--- EXERCISES ---
- 1) In the passage on Pope Paschal I, whom did Paschal crown Holy Roman Emperor in Rome in 823?
- 2) Continue the passage on Pope Paschal I from its last sentence.

--- PASSAGE SHOWN ---
:::

Head of the Catholic Church from 817 to 824

Pope Paschal I (Paschalis I; died 824) was the bishop of Rome and leader of the Papal States from 25 January 817 to his death in 824.

Paschal was a member of an aristocratic Roman family. Before his election to the papacy, he was abbot of St. Stephen's monastery, which served pilgrims. In Rome in 823 he crowned Lothair I as Holy Roman Emperor. He rebuilt a number of churches in Rome, including three basilicas.

==Early life==
According to the Liber Pontificalis, Paschal was a native of Lazio Rome born Pascale Massimi and son of Bonosus and Episcopa Theodora. The Liber Censuum says that Paschal was from the Massimi branch of the Massimo family, as was his predecessor, Stephen IV.

Pope Leo III placed Paschal in charge of the monastery of St Stephen of the Abyssinians, where his responsibilities included the care of pilgrims visiting Rome. According to early modern accounts, Leo III may have elevated Paschal as the cardinal priest of Santa Prassede. Goodson attributes this account to a "desire to explain the attention that the pope so lavishly and prominently paid to that church later in his career."

:::

--- RECORDS SUPPLIED ---
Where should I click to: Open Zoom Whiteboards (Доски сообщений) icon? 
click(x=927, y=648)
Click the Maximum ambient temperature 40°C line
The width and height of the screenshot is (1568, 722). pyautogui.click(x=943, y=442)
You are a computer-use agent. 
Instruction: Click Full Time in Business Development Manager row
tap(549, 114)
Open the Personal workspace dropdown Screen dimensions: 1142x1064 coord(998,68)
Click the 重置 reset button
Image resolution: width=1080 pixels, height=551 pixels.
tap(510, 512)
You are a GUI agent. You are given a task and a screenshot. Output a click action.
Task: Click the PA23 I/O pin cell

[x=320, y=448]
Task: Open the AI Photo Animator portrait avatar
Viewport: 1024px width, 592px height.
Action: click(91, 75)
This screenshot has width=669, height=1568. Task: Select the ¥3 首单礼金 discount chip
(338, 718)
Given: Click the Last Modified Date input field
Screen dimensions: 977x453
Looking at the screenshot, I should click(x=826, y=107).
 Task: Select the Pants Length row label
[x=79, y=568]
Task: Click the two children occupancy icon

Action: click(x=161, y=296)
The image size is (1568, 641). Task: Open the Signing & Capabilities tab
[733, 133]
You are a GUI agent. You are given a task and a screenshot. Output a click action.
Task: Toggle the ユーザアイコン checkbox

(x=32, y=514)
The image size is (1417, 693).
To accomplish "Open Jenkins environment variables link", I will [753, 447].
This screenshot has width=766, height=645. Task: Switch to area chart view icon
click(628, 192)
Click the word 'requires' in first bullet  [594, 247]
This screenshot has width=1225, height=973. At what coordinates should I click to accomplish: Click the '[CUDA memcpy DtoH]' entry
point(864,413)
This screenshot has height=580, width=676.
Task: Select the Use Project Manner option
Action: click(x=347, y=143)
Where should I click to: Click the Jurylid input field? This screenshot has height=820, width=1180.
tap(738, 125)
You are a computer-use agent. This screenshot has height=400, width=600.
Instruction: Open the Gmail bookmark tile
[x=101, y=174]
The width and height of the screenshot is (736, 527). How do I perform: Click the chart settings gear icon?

:::

--- ANSWERS FOR THE TASKS ---
- 1) Lothair I

- 2)
==Accession==
Paschal became pope on 25 January 817, just one day after the sudden death of Stephen IV. This decision was made without the sanction of Emperor Louis the Pious. Paschal began his pontificate apologizing for this slight, stressing that the office had been thrust upon him. He claimed that the decision had been made to avoid factional strife in Rome. According to the Liber Pontificalis, Pope Paschal's legate Theodore returned with a document titled Pactum cum Paschali pontifice, in which the emperor congratulated Paschal, recognized his sovereignty over the Papal States, and guaranteed the free election of future pontiffs. This document has since been challenged by historians as a forgery.

==Papacy==

At first, Emperor Louis confirmed the agreement reached in Rheims with Paschal's predecessor, Stephen IV, and detailed in the document Pactum Ludovicanum about free papal elections and noninterference in Church affairs unless officially asked for help. The two worked together to send Archbishop Ebbo of Rheims to evangelize the Danes in 822.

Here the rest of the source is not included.